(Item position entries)
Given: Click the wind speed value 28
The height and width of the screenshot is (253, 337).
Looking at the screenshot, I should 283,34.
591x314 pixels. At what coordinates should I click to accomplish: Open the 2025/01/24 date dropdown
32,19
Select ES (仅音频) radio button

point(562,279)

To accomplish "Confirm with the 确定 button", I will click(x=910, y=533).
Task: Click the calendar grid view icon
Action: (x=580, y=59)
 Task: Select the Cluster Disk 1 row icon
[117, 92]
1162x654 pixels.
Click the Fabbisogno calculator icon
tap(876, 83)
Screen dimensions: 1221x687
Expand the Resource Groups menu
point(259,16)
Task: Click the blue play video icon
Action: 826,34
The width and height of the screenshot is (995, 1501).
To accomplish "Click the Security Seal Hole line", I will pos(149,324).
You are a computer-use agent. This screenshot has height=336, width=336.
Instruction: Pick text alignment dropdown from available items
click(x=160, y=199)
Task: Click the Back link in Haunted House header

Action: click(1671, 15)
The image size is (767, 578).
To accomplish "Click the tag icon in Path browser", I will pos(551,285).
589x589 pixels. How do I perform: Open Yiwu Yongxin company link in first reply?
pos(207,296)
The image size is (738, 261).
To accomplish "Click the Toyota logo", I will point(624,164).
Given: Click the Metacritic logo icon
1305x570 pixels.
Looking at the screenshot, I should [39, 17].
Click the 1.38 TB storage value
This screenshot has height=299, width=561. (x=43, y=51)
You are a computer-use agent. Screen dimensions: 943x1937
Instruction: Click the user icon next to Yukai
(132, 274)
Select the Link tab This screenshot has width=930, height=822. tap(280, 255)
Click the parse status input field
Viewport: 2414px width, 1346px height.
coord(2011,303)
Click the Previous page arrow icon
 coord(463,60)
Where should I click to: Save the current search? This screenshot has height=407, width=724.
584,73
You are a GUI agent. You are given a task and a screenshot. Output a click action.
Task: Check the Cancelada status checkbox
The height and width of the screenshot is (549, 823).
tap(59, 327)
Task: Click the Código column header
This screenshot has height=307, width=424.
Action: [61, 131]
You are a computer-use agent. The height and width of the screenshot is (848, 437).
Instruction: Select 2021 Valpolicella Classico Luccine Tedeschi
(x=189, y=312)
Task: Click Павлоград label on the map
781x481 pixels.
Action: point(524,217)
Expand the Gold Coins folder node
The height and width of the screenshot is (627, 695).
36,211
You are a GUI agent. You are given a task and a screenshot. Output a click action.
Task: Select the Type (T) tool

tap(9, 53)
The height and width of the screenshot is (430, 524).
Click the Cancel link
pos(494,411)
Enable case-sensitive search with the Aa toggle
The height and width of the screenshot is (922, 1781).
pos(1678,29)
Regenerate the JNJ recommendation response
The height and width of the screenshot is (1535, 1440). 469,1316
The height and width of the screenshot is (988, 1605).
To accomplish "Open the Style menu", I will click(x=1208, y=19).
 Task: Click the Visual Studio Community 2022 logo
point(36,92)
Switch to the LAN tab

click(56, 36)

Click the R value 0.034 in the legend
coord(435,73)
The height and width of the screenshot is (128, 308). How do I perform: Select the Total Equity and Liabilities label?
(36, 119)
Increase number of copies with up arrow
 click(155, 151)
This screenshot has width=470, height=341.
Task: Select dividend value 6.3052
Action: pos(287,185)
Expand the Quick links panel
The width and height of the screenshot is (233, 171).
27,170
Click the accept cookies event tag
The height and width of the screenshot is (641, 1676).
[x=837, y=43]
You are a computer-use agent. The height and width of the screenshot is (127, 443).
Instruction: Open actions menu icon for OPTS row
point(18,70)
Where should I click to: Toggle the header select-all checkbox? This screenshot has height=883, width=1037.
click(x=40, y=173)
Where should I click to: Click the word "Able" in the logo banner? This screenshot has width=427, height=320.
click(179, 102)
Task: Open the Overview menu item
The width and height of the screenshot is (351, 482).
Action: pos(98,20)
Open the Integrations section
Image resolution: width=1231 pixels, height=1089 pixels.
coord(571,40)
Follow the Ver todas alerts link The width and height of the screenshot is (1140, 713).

- [Prompt]
Copy the listing lines verbatim, beginning with the line that contains "Where should I click to: Save" and ending after the line that contains "click(x=40, y=173)".

- [Answer to this task]
Where should I click to: Save the current search? This screenshot has height=407, width=724.
584,73
You are a GUI agent. You are given a task and a screenshot. Output a click action.
Task: Check the Cancelada status checkbox
The height and width of the screenshot is (549, 823).
tap(59, 327)
Task: Click the Código column header
This screenshot has height=307, width=424.
Action: [61, 131]
You are a computer-use agent. The height and width of the screenshot is (848, 437).
Instruction: Select 2021 Valpolicella Classico Luccine Tedeschi
(x=189, y=312)
Task: Click Павлоград label on the map
781x481 pixels.
Action: point(524,217)
Expand the Gold Coins folder node
The height and width of the screenshot is (627, 695).
36,211
You are a GUI agent. You are given a task and a screenshot. Output a click action.
Task: Select the Type (T) tool

tap(9, 53)
The height and width of the screenshot is (430, 524).
Click the Cancel link
pos(494,411)
Enable case-sensitive search with the Aa toggle
The height and width of the screenshot is (922, 1781).
pos(1678,29)
Regenerate the JNJ recommendation response
The height and width of the screenshot is (1535, 1440). 469,1316
The height and width of the screenshot is (988, 1605).
To accomplish "Open the Style menu", I will click(x=1208, y=19).
 Task: Click the Visual Studio Community 2022 logo
point(36,92)
Switch to the LAN tab

click(56, 36)

Click the R value 0.034 in the legend
coord(435,73)
The height and width of the screenshot is (128, 308). How do I perform: Select the Total Equity and Liabilities label?
(36, 119)
Increase number of copies with up arrow
 click(155, 151)
This screenshot has width=470, height=341.
Task: Select dividend value 6.3052
Action: pos(287,185)
Expand the Quick links panel
The width and height of the screenshot is (233, 171).
27,170
Click the accept cookies event tag
The height and width of the screenshot is (641, 1676).
[x=837, y=43]
You are a computer-use agent. The height and width of the screenshot is (127, 443).
Instruction: Open actions menu icon for OPTS row
point(18,70)
Where should I click to: Toggle the header select-all checkbox? This screenshot has height=883, width=1037.
click(x=40, y=173)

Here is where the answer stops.